A Naxos disc of world première recordings of music by Eleanor
Cory (born 1943) is also a (+++) release. Cory’s music mixes many of the same
elements that other contemporary composers’ works contain: jazz, tonal and
atonal portions, and tributary material – Things
Are, for example, is a flute-and-piano tribute to Milton Babbitt. Cory’s String Quartet No. 3 veers from
almost-lyrical melancholy to playfulness, often highlighting instruments in
pairs as well as in a foursome. Epithalamium
for solo flute takes the instrument through its paces well enough but not in
any especially surprising way, while Violin
Sonata No. 1 – for the traditional violin-and-piano combination – adds
modal elements to its mixture of tonality, atonality and jazz influences,
emerging as a well-crafted but emotionally rather vapid work. Celebration, basically a four-movement,
12-minute piano sonata, explores the range and emotional extent of the piano
much as Epithalamium does that of the
flute, but Celebration comes across
somewhat more effectively in its contrasting tempos, dynamics and rhythms. The
final work here, and one of the most pleasant, is Fantasy, written for the unusual combination of flute, guitar and
percussion. The unconventional instrumentation seems to have inspired Cory to
produce a work that, although light in mood, hints at some depth of
communication in the interplay of the instruments – and has an attractively
open, airy sound throughout, with Cory showing particular skill in percussion
writing that complements the comparatively light sound of flute and guitar
without covering up or overwhelming the instruments.
The determination to be
unconventional pervades a new Delphian CD called Solitudes: Baltic Reflections,
featuring the chamber group known as Mr McFall’s Chamber – which includes Robert
McFall on violin, Brian Schiele on viola, Su-a Lee on cello, Rick Standley on double
bass, and various other instrumentalists who join the core group of four on an
as-needed basis. The 11 works here are an odd but often intriguing mixture:
Olli Mustonen’s Toccata, Zita Bruźaité’s Bangos for solo piano,
Aulis Sallinen’s Introduction and Tango
Overture, Erkki-Sven Tüür’s
Dedication for cello and piano,
Kalevi Aho’s Lamento for two violas,
Pēteris Vasks’ Little Summer Music for violin and piano,
Arvo Pärt’s Für Alina for solo piano, Toivo Kärki’s Täysikuu, Unto Mononen’s Satumaa,
and two short pieces by Sibelius: Einsames
Lied (Solitude, from “Belshazzar’s Feast”) and Finlandia Hymn. That last work, which concludes the disc, features
Lee on musical saw, plus piano quintet – a fair representation of the way this
disc is intended to mix the familiar and unfamiliar, the comfortable and outré.
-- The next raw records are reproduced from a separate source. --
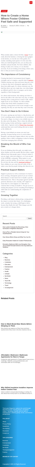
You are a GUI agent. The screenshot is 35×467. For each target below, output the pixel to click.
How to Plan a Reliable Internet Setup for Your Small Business (16, 232)
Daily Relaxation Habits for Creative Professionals (17, 240)
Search (5, 216)
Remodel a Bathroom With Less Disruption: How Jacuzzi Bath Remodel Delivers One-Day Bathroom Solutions (17, 245)
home (26, 55)
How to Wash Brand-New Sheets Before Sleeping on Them (16, 325)
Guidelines (6, 426)
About (4, 421)
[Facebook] (30, 464)
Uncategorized (9, 287)
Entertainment (9, 267)
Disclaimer (6, 431)
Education (8, 264)
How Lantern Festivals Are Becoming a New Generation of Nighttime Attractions (15, 227)
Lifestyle (7, 273)
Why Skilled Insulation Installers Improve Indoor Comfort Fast (17, 388)
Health (7, 271)
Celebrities (8, 262)
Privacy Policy (7, 424)
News (6, 278)
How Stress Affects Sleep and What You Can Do (17, 237)
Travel (6, 285)
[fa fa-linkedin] (31, 464)
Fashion (7, 269)
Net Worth (7, 276)
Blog (6, 257)
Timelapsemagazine (8, 450)
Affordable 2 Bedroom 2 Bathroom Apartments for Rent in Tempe (14, 356)
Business (7, 260)
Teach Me (7, 280)
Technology (8, 283)
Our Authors (6, 428)
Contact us (6, 433)
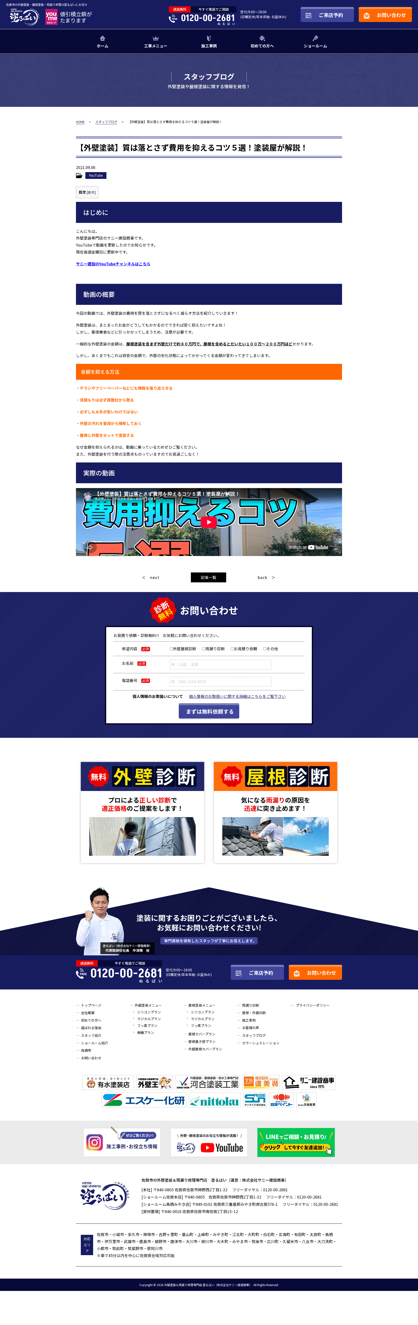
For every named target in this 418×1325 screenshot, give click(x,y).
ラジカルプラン (149, 1018)
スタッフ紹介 (91, 1035)
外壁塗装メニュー (148, 1005)
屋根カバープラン (201, 1034)
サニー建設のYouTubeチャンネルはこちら (113, 264)
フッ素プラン (147, 1025)
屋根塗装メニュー (202, 1005)
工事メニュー (155, 46)
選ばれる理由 (91, 1027)
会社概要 (88, 1012)
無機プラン (145, 1032)
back (263, 577)
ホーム (102, 46)
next (154, 577)
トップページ (91, 1005)
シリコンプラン (149, 1012)
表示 (91, 192)
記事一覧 (208, 577)
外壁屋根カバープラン (205, 1049)
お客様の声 (250, 1027)
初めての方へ (262, 46)
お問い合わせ (91, 1057)
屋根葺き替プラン (202, 1041)
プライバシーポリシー (313, 1005)
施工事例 (209, 46)
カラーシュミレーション (260, 1042)
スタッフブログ (254, 1035)
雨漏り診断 (250, 1005)
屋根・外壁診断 (254, 1012)
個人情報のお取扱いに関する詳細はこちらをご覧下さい (237, 696)
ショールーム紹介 (94, 1042)
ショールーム (315, 46)
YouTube (96, 175)
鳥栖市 (86, 1050)
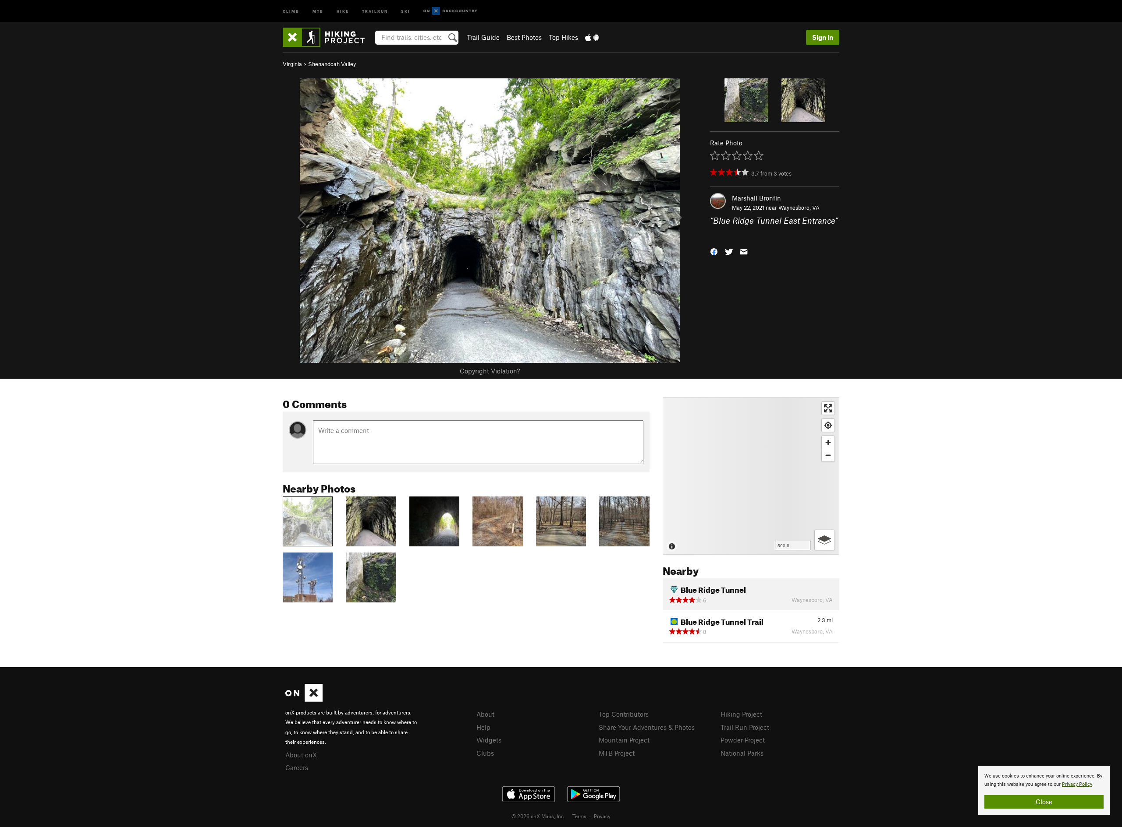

Sibelius, Mustonen, Sallinen, Pärt
and Vasks may be known to many listeners, albeit to different degrees, but the
other composers likely will not be. Certainly this disc offers some wonderful
contrasts – having Pärt’s bleak
work immediately followed by Kärki’s,
for instance, pulls listeners from desolation to somewhat ambiguous relief (Kärki’s piece is a minor-key tango).
The six brief movements of Vasks’ work stand at the center of the CD
structurally and emotionally, communicating summer sunshine, yes, but only in
veiled fashion. All these pieces offer something of interest: Aho’s is scored
for two violas, Sallinen’s uses tango rhythm unusually imaginatively, Mustonen’s
includes such neat effects as a pizzicato double bass, and so on. McFall is
responsible for many of the arrangements here; they range from intriguing to
in-your-face unconventional, to greater or lesser effect. It is hard to tell
whether McFall is being capricious or wants to be taken seriously – or is
seeking to indicate that the two elements can coexist peacefully. Most of the
works here are quite short, and the CD comes across as a showpiece for McFall
and the other performers rather than any sort of clear musical statement: much
here is fun, much is serious, much seems to be both at once, but the overarching
message of the CD – if it is supposed to have one – is somewhat muddled. It is
a (+++) recording containing some excellent playing and a highly
individualistic choice of material, all of it performed very well; but its
overall purpose is less then crystal-clear.